Le ministre français des Anciens Combattants et la stèle à la gloire de l’OAS

Le ministre français des Anciens Combattants et la stèle à la gloire de l’OAS

«Un risque important pour la cohésion nationale»

Le Quotidien d’Oran, 23 juin 2005

La France officielle a enfin brisé le silence par la voix de son ministre chargé des Anciens Combattants, en condamnant sans ambiguïté aucune l’édification prévue de la fameuse stèle «à la gloire de l’OAS».

Hamlaoui Mekachera, ministre français chargé des Anciens Combattants, a en effet «déploré» et «condamné» hier le projet d’inauguration, le 6 juillet prochain, d’une stèle à la gloire de l’OAS (Organisation armée secrète) dans le cimetière de Marignane, près de Marseille. «Ce projet choque légitimement tous ceux qui sont attachés à l’oeuvre historique du général De Gaulle et au respect des institutions de la République, contre lesquelles les membres de l’OAS ont recouru aux moyens les plus violents et les plus condamnables», ajoute le ministre. «La volonté du gouvernement», poursuit-il, «est que toutes les victimes de la Guerre d’Algérie puissent trouver la sérénité plus de quarante ans après la fin de ce conflit». M.Mekachera estime que «cette initiative crée un risque important pour la cohésion nationale».

La stèle en question devait être dévoilée le 6 juillet sur une parcelle du nouveau cimetière de Marignane attribuée par le maire d’extrême droite, Daniel Simonpieri, à une association pro-OAS.

Ceci dit, M.Mekachera n’est pas le premier à s’être opposé ouvertement à ce projet. Le préfet des Bouches-du-Rhône, dans le sud de la France, Christian Frémont, avait déjà exprimé son intention d’interdire l’inauguration de cette stèle. «L’annonce récente d’une cérémonie d’inauguration solennelle de cette stèle, avec des discours, suscite des réactions d’indignation aussi bien de la part des victimes de l’OAS et de leurs descendants que des défenseurs de la mémoire du général De Gaulle», a déclaré le préfet, représentant de l’Etat français dans cette région.

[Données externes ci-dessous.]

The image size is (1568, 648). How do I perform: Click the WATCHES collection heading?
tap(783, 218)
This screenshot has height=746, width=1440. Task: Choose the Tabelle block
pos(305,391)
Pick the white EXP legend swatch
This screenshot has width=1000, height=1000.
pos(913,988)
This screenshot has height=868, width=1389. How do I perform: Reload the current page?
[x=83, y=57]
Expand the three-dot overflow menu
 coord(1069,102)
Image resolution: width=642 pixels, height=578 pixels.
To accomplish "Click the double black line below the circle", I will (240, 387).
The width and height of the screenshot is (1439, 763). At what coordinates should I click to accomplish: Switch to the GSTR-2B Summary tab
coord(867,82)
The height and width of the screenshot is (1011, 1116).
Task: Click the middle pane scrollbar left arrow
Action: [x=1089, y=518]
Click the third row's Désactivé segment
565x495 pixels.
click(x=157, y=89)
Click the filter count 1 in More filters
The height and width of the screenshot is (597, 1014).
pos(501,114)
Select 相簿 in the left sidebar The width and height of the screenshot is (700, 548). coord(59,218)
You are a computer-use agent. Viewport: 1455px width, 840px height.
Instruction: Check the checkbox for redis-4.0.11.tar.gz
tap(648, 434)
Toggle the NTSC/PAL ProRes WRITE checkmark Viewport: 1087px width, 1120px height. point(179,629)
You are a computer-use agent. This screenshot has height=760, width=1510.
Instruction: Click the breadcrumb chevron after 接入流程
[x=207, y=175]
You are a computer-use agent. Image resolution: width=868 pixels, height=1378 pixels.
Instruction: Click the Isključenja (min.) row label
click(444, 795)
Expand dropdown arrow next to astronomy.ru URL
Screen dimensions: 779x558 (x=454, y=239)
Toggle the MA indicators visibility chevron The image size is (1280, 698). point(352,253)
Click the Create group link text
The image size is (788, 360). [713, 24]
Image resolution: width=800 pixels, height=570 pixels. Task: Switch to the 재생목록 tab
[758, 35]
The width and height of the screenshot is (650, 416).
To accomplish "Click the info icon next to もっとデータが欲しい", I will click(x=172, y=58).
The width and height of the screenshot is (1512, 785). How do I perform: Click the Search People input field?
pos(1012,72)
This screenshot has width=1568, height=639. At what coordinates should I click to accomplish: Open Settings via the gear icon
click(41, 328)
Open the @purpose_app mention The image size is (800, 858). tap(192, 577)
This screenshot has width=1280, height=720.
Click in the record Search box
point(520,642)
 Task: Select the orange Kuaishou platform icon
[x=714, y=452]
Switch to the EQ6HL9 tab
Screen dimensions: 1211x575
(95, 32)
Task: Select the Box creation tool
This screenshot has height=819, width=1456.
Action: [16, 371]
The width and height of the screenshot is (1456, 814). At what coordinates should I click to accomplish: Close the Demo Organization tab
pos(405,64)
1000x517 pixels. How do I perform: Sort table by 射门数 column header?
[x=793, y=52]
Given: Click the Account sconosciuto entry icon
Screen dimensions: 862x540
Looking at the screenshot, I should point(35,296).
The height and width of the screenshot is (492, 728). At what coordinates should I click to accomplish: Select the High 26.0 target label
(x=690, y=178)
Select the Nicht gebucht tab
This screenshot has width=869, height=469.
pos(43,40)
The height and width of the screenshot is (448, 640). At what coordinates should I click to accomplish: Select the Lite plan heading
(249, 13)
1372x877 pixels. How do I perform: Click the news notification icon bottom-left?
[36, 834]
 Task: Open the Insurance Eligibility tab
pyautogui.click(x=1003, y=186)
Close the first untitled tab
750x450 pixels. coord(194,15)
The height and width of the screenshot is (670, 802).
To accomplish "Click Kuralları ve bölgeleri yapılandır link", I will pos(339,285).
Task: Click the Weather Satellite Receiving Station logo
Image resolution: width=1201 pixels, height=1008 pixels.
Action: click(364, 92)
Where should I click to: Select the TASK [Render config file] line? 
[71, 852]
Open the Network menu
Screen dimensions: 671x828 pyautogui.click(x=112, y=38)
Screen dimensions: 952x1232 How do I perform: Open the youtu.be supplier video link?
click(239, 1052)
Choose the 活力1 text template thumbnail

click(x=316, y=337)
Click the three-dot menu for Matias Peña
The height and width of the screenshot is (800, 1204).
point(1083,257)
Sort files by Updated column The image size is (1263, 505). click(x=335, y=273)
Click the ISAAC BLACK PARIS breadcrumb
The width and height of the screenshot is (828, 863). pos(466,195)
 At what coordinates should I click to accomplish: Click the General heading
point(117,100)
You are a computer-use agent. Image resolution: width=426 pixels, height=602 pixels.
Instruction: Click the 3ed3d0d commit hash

Dans un communiqué, il a indiqué même avoir fait savoir «au maire de Marignane, début juin, que cette manifestation (lui) paraissait inopportune». «Je lui ai redit aujourd’hui en lui demandant d’y renoncer», a souligné avant-hier le préfet qui s’est dit prêt à «interdire la manifestation».

Pour rappel, ce projet, dédié à la mémoire d’une organisation raciste et fasciste qui compte parmi ses victimes des Algériens mais aussi des Français, avait suscité de nombreuses indignations au sein de la société civile française, dont la Fondation Charles de Gaulle, estimant qu’un «tel geste, s’il était accompli, serait non seulement une offense au général De Gaulle, président de la République, lui-même cible des assassins de l’OAS, mais aussi une atteinte à la République». Plusieurs association et syndicats français, dont la Ligue des droits de l’Homme, le Mouvement contre le racisme et pour l’amitié des peuples), la Fédération des syndicats unitaires (FSU), l’association des amis de Max Marchand et de ses compagnons, ainsi que le président de la région Province-Alpes-Côte d’Azur, Michel Vauzelle, ont condamné cette initiative vue comme «l’inspiration raciste, xénophobe et anti-républicaine» qui «ne vise à rien d’autre qu’à semer des germes de haine et de division dans une région où le Front national reste une menace». «Il serait choquant que l’Etat tolère une telle inauguration», a souligné M.Vauzelle, relayé par la Ligue française des droits de l’Homme, le collectif des historiens contre la loi du 23 février 2005 et plusieurs organisations syndicales.

Il importe de souligner que le projet de Marignane a donné un nouvel élan au mouvement suscité par la loi de février en faveur des Français rapatriés à la fin de la Guerre d’Algérie en 1962. Plusieurs associations ont dénoncé une réhabilitation insidieuse de l’OAS par le biais de cette stèle mais aussi de la loi du 23 février «portant reconnaissance de la Nation et contribution nationale en faveur des Français rapatriés». C’est ce même texte qui a suscité l’indignation en Algérie. Il prévoit, pour rappel, que les programmes scolaires reconnaissent le rôle positif de la présence française outre-mer, notamment en Afrique du Nord, et accordent à l’histoire et aux sacrifices des combattants de l’armée française issus de ces territoires la place éminente à laquelle ils ont droit». Pour les associations françaises, il s’agit d’une démarche «révisionniste», d’une «réhabilitation du fait colonial», d’une tentative d’imposer une vision «partielle et partiale» de l’histoire.